Depuis novembre 2023, les responsables du «Projet crack» de la Consultation ambulatoire d’addictologie psychiatrique (CAAP Arve), la Dre Tiphaine Robet, médecin de rue, et Juliana Santos-Cruz, infirmière spécialisée dans les soins d’urgence, quadrillent la ville à la rencontre des personnes concernées, souvent sans domicile fixe. Et ce tout au long de la journée : «Le matin, nous allons dans des lieux de distribution alimentaire, car il existe souvent un lien entre l’addiction au crack et la précarité. Entre midi et 16h, nous tenons une permanence près du Quai 9, qui est un point central du deal et de la consommation. Puis, jusqu’à 20h, il y a des temps de maraude dans les lieux connus pour ce problème», explique Juliana Santos-Cruz. «L’idée est d’amener l’hôpital dans la rue et de se défaire du modèle hospitalo-centré, qui convient peu à cette patientèle peu encline à entrer dans des soins conventionnels», ajoute la Dre Robet.

Un métier de terrain

Les journées de travail des deux spécialistes sont intenses et la composante immersive du métier indissociable. «Il faut déambuler dans la ville et traverser les situations d’urgence qui s’enchaînent, accueillir la détresse et le dénuement, soigner dans la précarité, en refaisant un pansement sur un champ stérile à même le trottoir par exemple», témoigne l’experte. Sans compter qu’un autre défi s’ajoute : «Sans abri, il est difficile d’avoir d’autres objectifs que de trouver un toit. Dès lors, entendre parler de traitements ou de soins est compliqué. L’équipe du CAAP Arve s’est donc beaucoup rapprochée des hébergements d’urgence permettant une mise à l’abri immédiate», explique Juliana Santos-Cruz.

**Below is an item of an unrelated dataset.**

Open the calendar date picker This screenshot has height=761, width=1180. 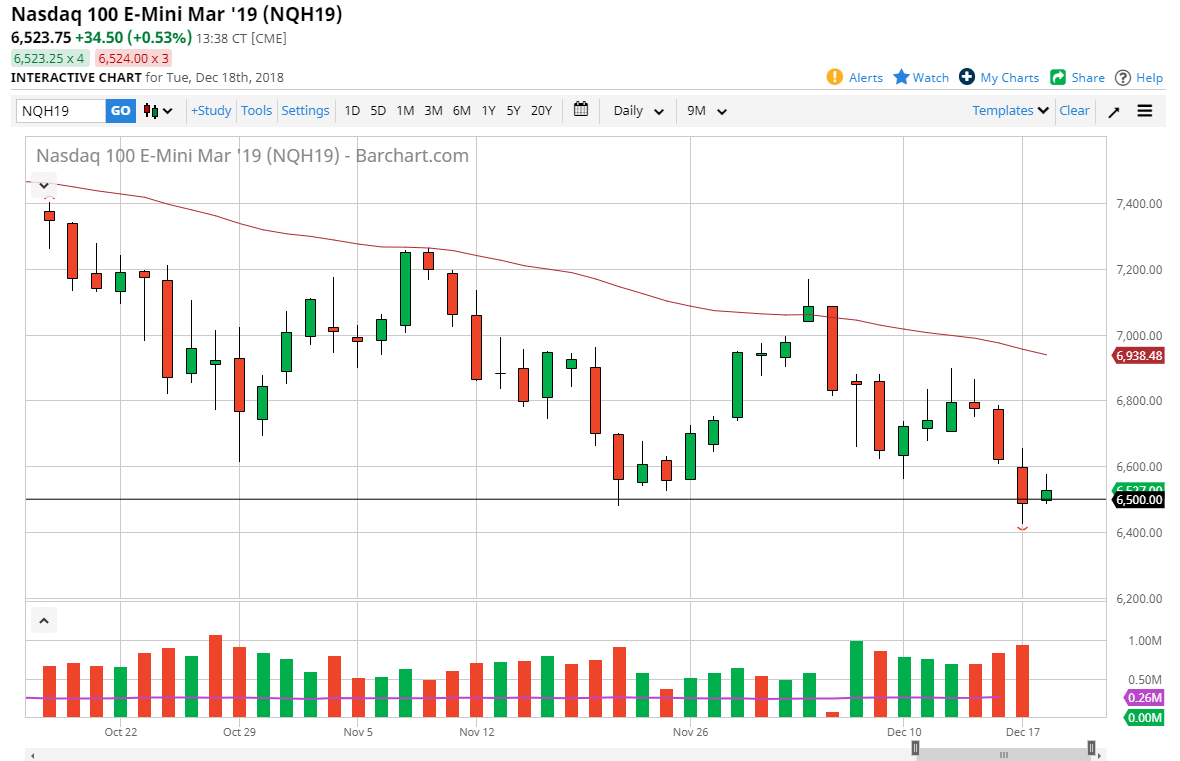[581, 110]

Dre Tiphaine Robet (à gauche) et Juliana Santos-Cruz devant le Quai 9.

Dre Tiphaine Robet (à gauche) et Juliana Santos-Cruz devant le Quai 9.

De la rue à l’hôpital

Il n’existe pas encore de traitement de substitution* pour lutter contre l’addiction au crack. Le remède se trouve souvent du côté des pairs aidants et aidantes. Néanmoins, la plupart des consommateurs et consommatrices présentent également une dépendance aux opiacés, qui eux peuvent être substitués. «Cela ne répond pas directement à la problématique du crack, mais présenter ainsi une alternative à une personne en manque améliore déjà son état. C’est un premier pas important pour la mettre en confiance et lui proposer de recevoir des soins», explique la Dre Robet. Ainsi, depuis le 1er novembre 2023, 95 patients et patientes vivant dans la rue, avec ou sans assurance, ont entamé un parcours de soins aux HUG, une belle victoire pour les deux spécialistes.

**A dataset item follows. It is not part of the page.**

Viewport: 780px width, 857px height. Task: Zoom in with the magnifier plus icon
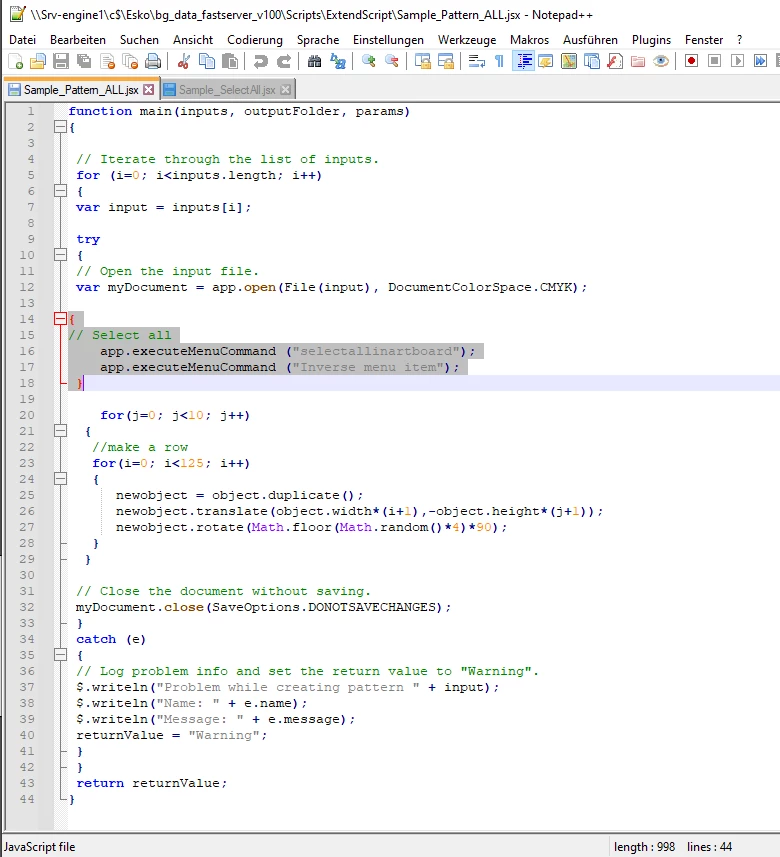coord(368,61)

* Médicament aidant au sevrage.

équipe de recherche des consommateurs

Lors des maraudes, l’équipe recherche des consommateurs et consommatrices dans tous les espaces publics.

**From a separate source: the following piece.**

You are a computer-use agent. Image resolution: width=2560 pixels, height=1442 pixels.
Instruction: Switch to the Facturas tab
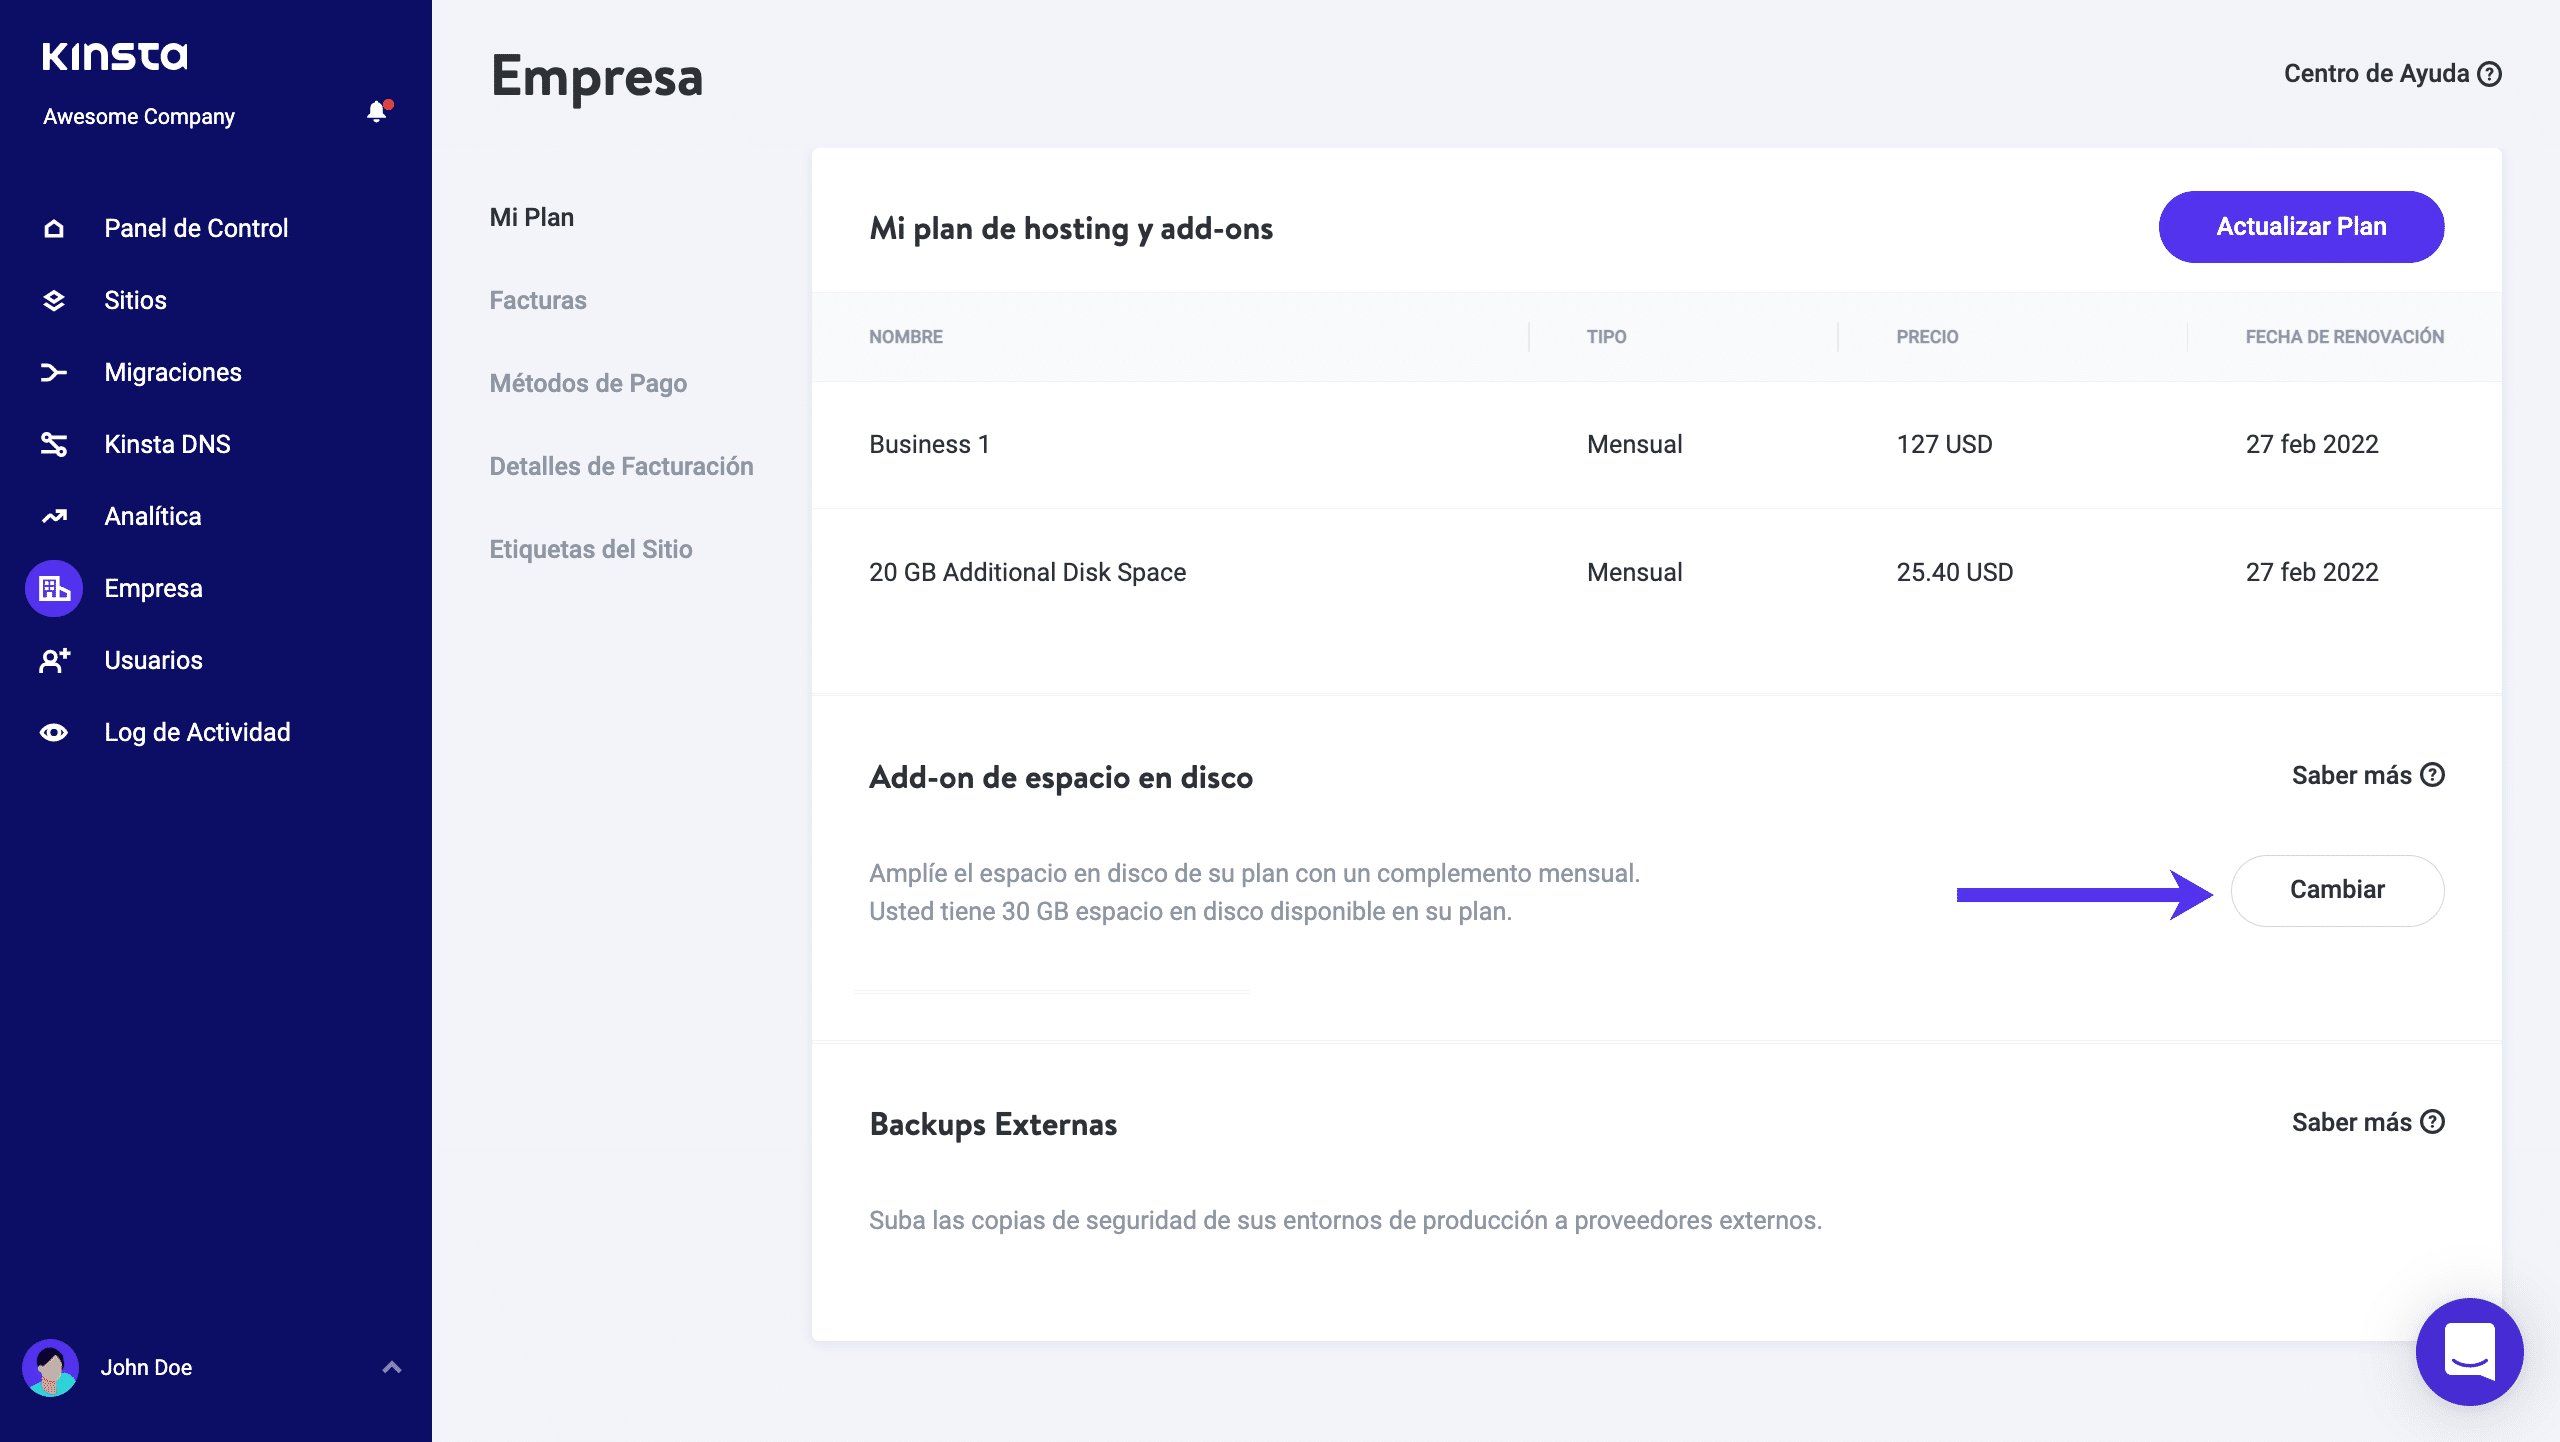[x=538, y=300]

Rencontre : les pairs aidants et aidantes

Les pairs aidants et aidantes en santé mentale sont des personnes ayant l’expérience de la maladie ou de l’addiction et parcouru un chemin de rétablissement suffisant pour pouvoir transformer leur expérience en compétences pour celles et ceux qui rencontrent les mêmes difficultés. Carla Guglielmetti et Nicolas Christin se définissent ainsi comme des accélérateurs de rétablissement capables d’activer les justes leviers pour permettre à une personne de reprendre sa vie en main. Selon la pratique de Carla, «il faut souvent plusieurs discussions pour sentir l’envie de se laisser aider chez des personnes en retrait social qui ont comme seul point d’ancrage la drogue. Leur dire d’arrêter est brutal et nécessite du temps. Mais entendre ces mots de quelqu’un qui a vécu une situation compliquée et qui n’a pas un langage médical peut aider». Et Nicolas d’évoquer un exemple concret : «J’ai suivi pendant deux ans un usager atteint de troubles psychotiques qui souhaitait devenir coach sportif. Je lui ai proposé qu’il m’entraîne trois fois par semaine dans une salle de fitness. Il a fini par valider sa formation ainsi qu’un certificat d’instructeur de boxe qui lui a permis d’intégrer un projet de boxe de rue pour les usagers et usagères de crack » «Il n’y a pas de plus beau cadeau que de voir ces personnes reprendre goût à la vie et se transformer», conclut Carla.

L’enjeu : se défaire du modèle hospitalo-centré pour s’adapter aux besoins.

L’enjeu : se défaire du modèle hospitalo-centré pour s’adapter aux besoins.